El rito de la incineración en la antigüedad

El rito de la incineración en la antigüedad - Pompas Fúnebres San Nicolás

La incineración o cremación se practicó en el mundo romano hasta el siglo II d.C., imponiéndose desde entonces la inhumación o enterramiento del cuerpo. 

La reducción del cadáver a cenizas pasaba, a grandes rasgos, por los siguientes pasos, con variaciones dependiendo de la categoría social y posibilidades económicas de la persona fallecida.

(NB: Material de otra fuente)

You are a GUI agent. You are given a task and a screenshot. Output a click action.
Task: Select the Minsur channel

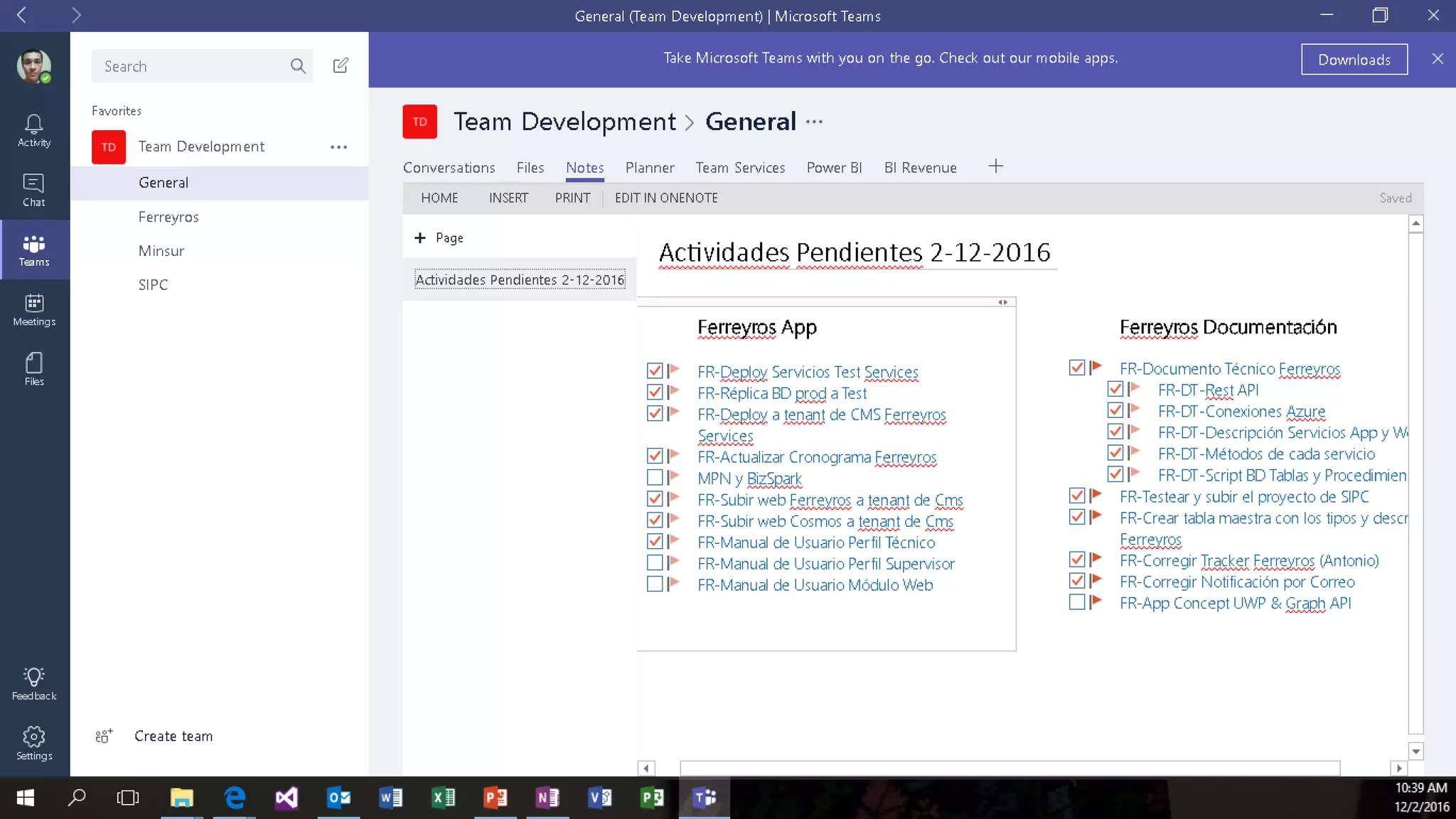[161, 251]

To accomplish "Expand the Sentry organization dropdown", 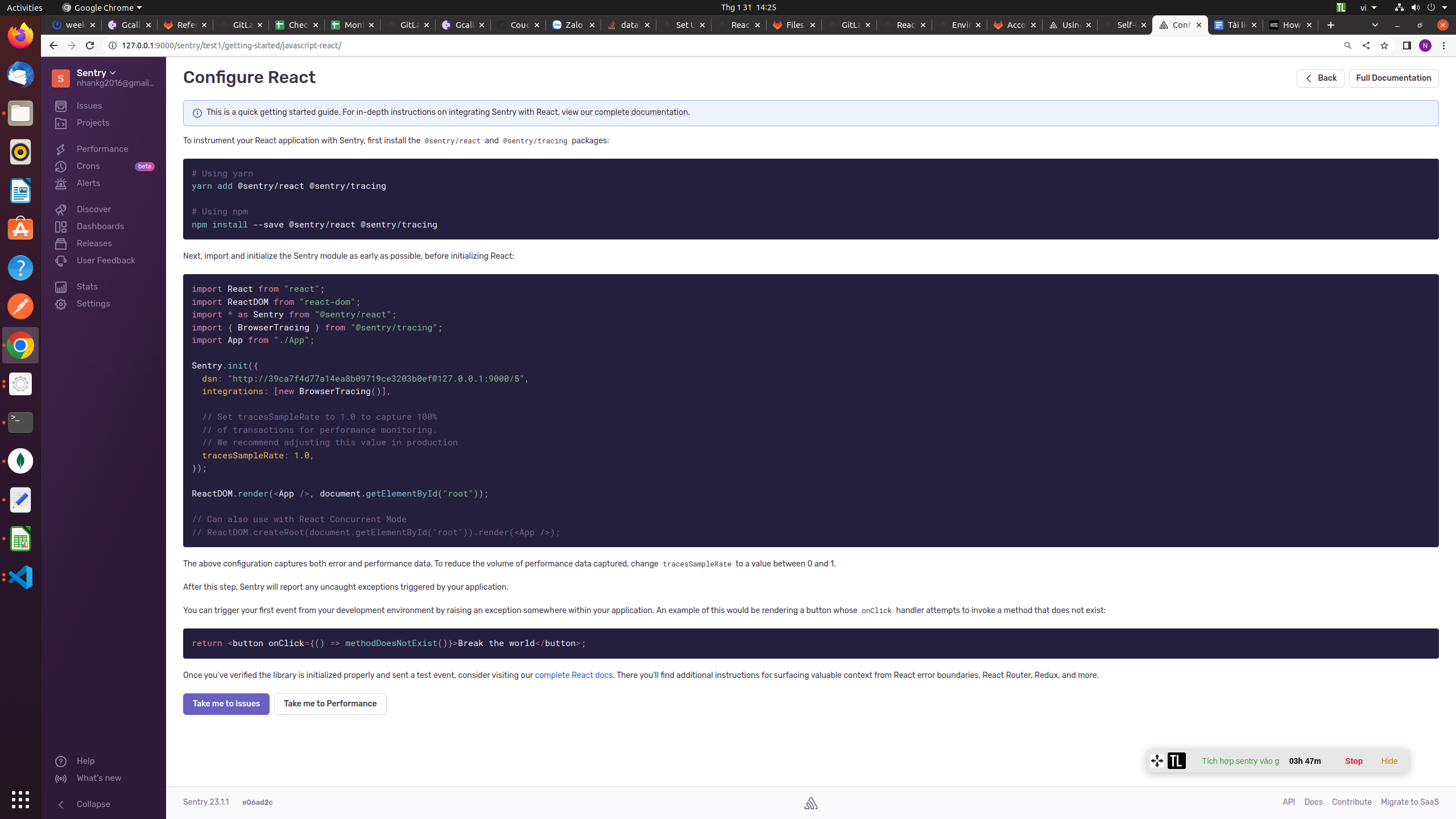I will [x=97, y=73].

  • Tras ser velado el difunto en el domicilio, era trasladado a la necrópolis o cementerio situado fuera de la ciudad (estaba prohibido enterrar a los muertos dentro de los límites de ésta), acompañado del cortejo formado por familiares y amigos, y en ocasiones por plañideras y músicos.
  • Llegados a la necrópolis, se colocaba sobre una pira de leña, a la que se prendía fuego.
  • Reducido el cuerpo a pequeños huesos quemados y cenizas, estos restos eran lavados con vino o agua, recogiéndose en una urna o vasija que podía ser de cristal, cerámica o piedra.
  • Según los casos, la urna se depositaba en el columbario o panteón familiar, o en una simple fosa realizada en el terreno, y por lo general, junto a algunos objetos utilizados en vida por el difunto, los ungüentos empleados para perfumarlos, una moneda para pagar al barquero que habrá de trasladarlo al mundo de los muertos y una lucerna con la que pueda iluminarse en ese camino. El sitio era señalado con una lápida con la consagración a los antepasados, el nombre, la edad, alguna palabra de afecto y fórmulas como “aquí está enterrado” o “sea para ti la tierra leve”.
  • Finalmente, los asistentes celebran una comida o banquete en el mismo lugar del enterramiento, depositando una parte de la comida y la bebida junto a la tumba. Los familiares la visitarán todos los años en el cumpleaños del difunto y otras fechas señaladas, volviendo a dejar ofrendas y flores.